When my therapist pointed out the ADHD connection – that what once was a source of hyperfocus and dopamine had simply run its course (no pun intended) – it was a jarring realization. I wasn’t weak or undisciplined. I was burned out and under-stimulated. And once again, I felt both validation and anger towards my new diagnosis.
This burnout and fatigue poured over into my role with Still I Run. I wanted so badly for the local chapter that I was co-captain of to make an impact and to thrive. I wanted to be a part of something bigger, of breaking the stigma of mental health, one run at a time right here in my own backyard. Stepping down from that leadership role was hard, a decision that I didn’t make lightly, but that I ultimately made for the sake of my own mental health. I went as far as to question whether or not I should apply to be an ambassador for Still I Run again in 2026. I felt like such a failure. Then I realized that I wasn’t alone, and that my story could help others feeling the same way, and that makes me an awesome ambassador.
Grieving my ADHD Diagnosis
My ADHD diagnosis absolutely brought me validation and relief: “Oh, this explains everything.” “Sweet! It’s not that I just suck at adulting!” “I’m not actually a terrible human.” It also brought grief: for the friendships I might’ve kept if we’d all understood, for the fights and mistakes that might have resolved sooner (or never happened at all) if I had only known and gotten what I needed, for the potential I didn’t reach because I didn’t have the support that I needed, for the years I spent blaming myself for things that were never character flaws. Like all of the other kinds of grief I’ve talked about in this post, grieving my ADHD diagnosis is still there, and it probably always will be. It’s becoming softer and smaller, something I’m growing around.
Carrying Grief Into the Holidays… and Beyond
Some days I can talk about all of this with a soft smile, even laughter, as if the memories themselves are keeping me warm. Some days the grief hangs around like a NPC while I enjoy what I am doing. And some days it sits so heavy on my chest that I almost can’t breathe and it’s hard to feel any joy at all.
What helps is reminding myself that grief isn’t something to get over, it’s something that you learn to carry. Missing someone or something is a sign of love, and how deeply I grieve reflects how deeply I loved someone who has died, a friendship that faded, or a version of myself I’ve outgrown. I am allowed to miss my mom and still laugh with friends and family at get-togethers. I am allowed to mourn the loss of friends, while still wishing the best for them.

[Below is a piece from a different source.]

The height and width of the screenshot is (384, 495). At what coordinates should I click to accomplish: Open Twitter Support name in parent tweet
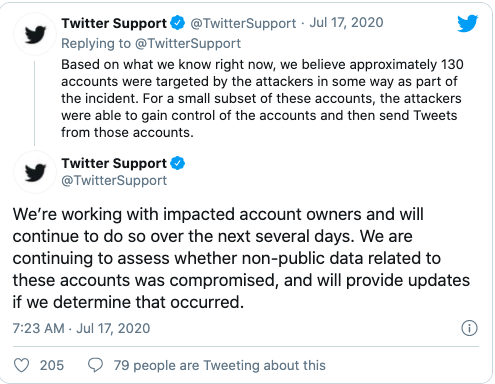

I am allowed to evolve into a new identity and grieve the old me at the same time. Healing doesn’t mean forgetting.
I chose to start this Mind Matters series with grief because it is a matter of the mind. Matters of the mind are often tangled, tender, confusing things that we live with quietly. It’s also because your mind matters – who you are, how you think, and the things you carry all matter.
Whatever grief you’re carrying this holiday season, I hope you give yourself the same compassion you’d offer anyone else carrying something similar. Let the waves come as they come, let joy in when it finds you, let yourself be human. If anything in this post resonated with you, know that I am holding space for you. I would love it if you shared your thoughts or experiences in the comments if you feel comfortable.
You’re not alone in this. Not now, not during the holidays, not ever.